I do wonder if China would have tried to start a fight with the entire planet if America had an actual real life person with more than half a brain cell in the White House. 

 

Currently China have managed to allow their honking virus to infect half the world, undermining the entire Western Economy and sending it into recession. 

https://foreignpolicy.com/2020/03/25/china-coronavirus-propaganda-weakens-western-democracies/

 

They have attacked India on the Himalayan border. Then made an 11bn dollar deal with India's enemy Pakistan. 

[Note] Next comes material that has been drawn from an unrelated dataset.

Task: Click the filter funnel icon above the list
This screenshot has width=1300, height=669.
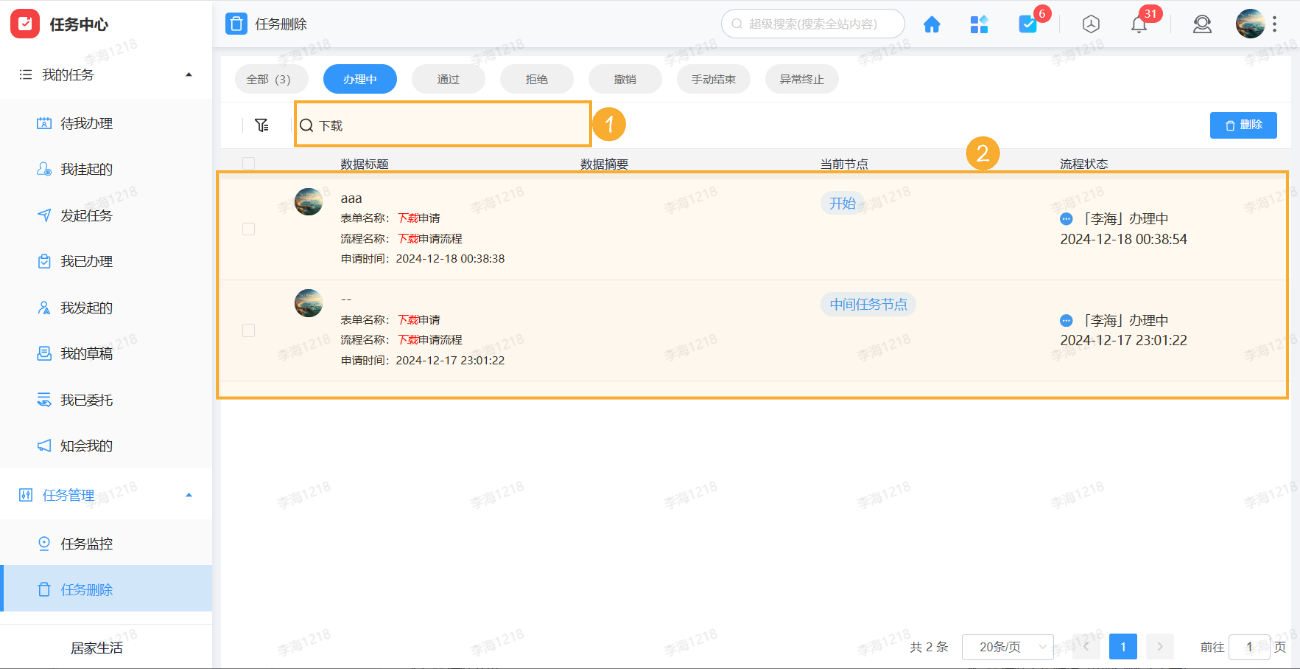Action: [x=262, y=124]
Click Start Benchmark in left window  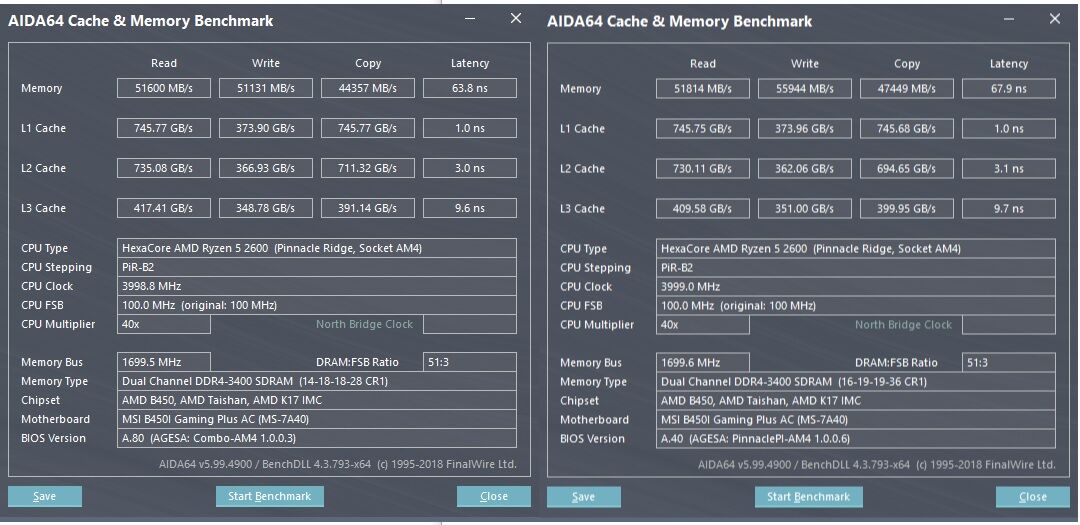269,496
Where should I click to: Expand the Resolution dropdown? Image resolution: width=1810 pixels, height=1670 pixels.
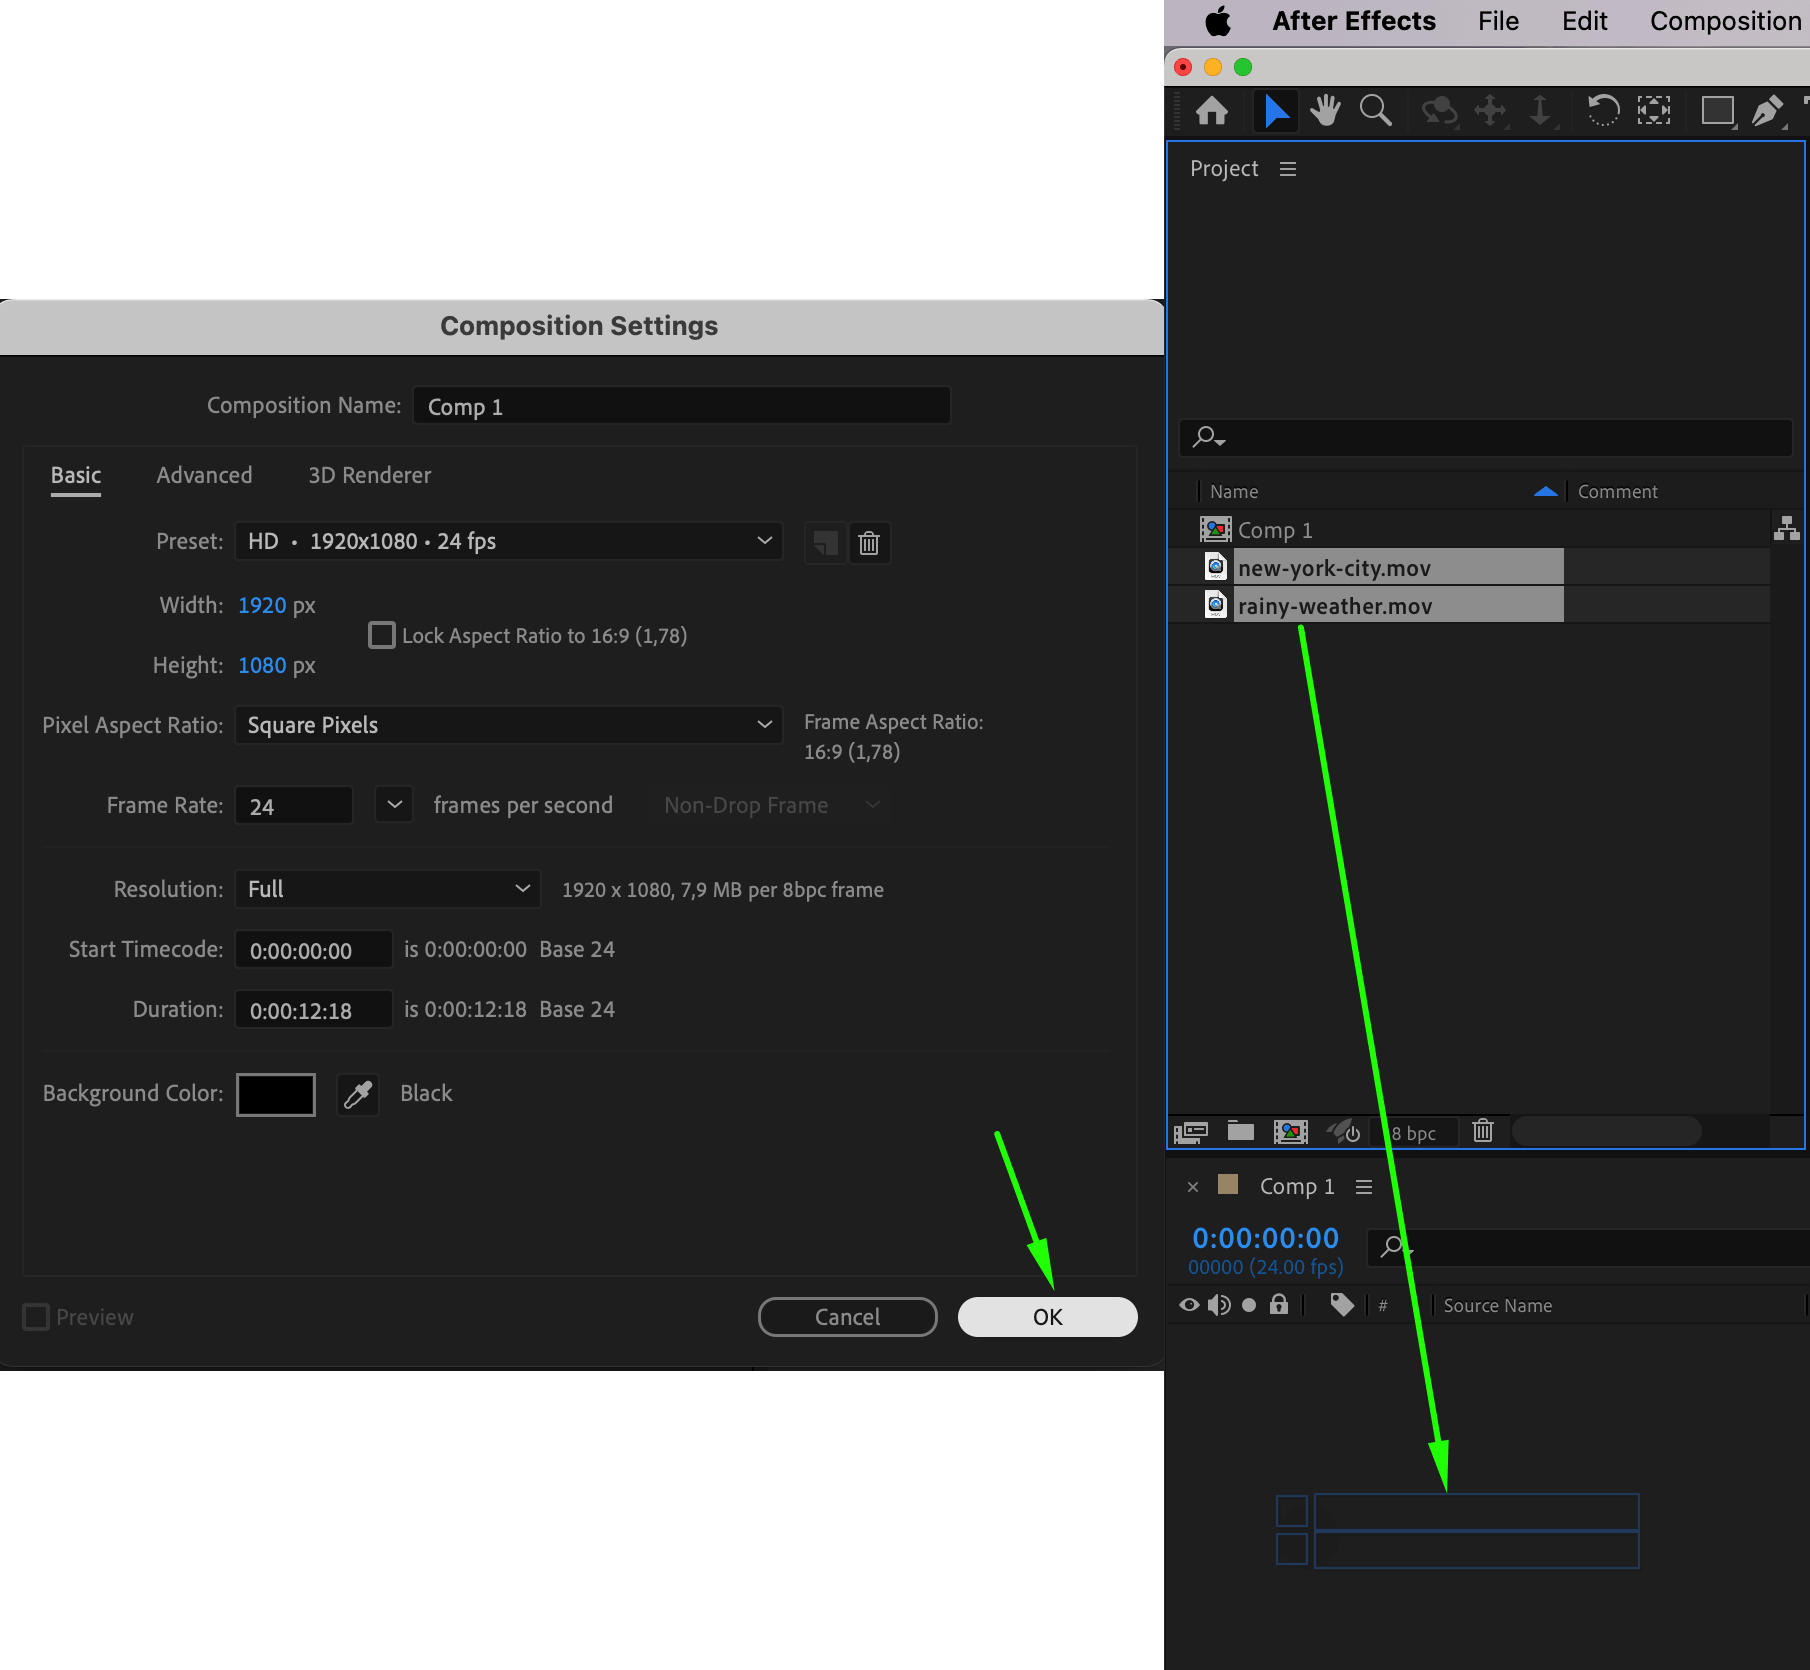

https://economictimes.indiatimes.com/news/international/world-news/a-flurry-of-infrastructure-cheques-from-china-put-pakistan-back-in-the-belt-and-road-game/articleshow/76990731.cms

 

Co-ordinated a massive cyber attack on Australia.

https://www.independent.co.uk/news/world/australasia/china-cyber-attacks-australia-a9575021.html

 

Moved in on Hong Kongs government introducing Security Laws, breaking an agreement with the UK and destroying democracy there. 

https://www.bbc.com/news/world-asia-china-52765838

 

Constantly bullying Taiwan, Thailand, Malaysia & Indonesia and any shipping vessels using the South China Sea from their annexed man-made base on the Paracel Islands. 

https://foreignpolicy.com/2020/06/18/china-india-aggression-asia-alliances/

 

Trying to undermine Western Security with their  Huawei 5G and dodgy Tick Tock app. 

https://www.businessinsider.com/us-accuses-huawei-of-spying-through-law-enforcement-backdoors-2020-2

 

They've made a 400 bn dollar arms deal with everyone's enemy, Iran.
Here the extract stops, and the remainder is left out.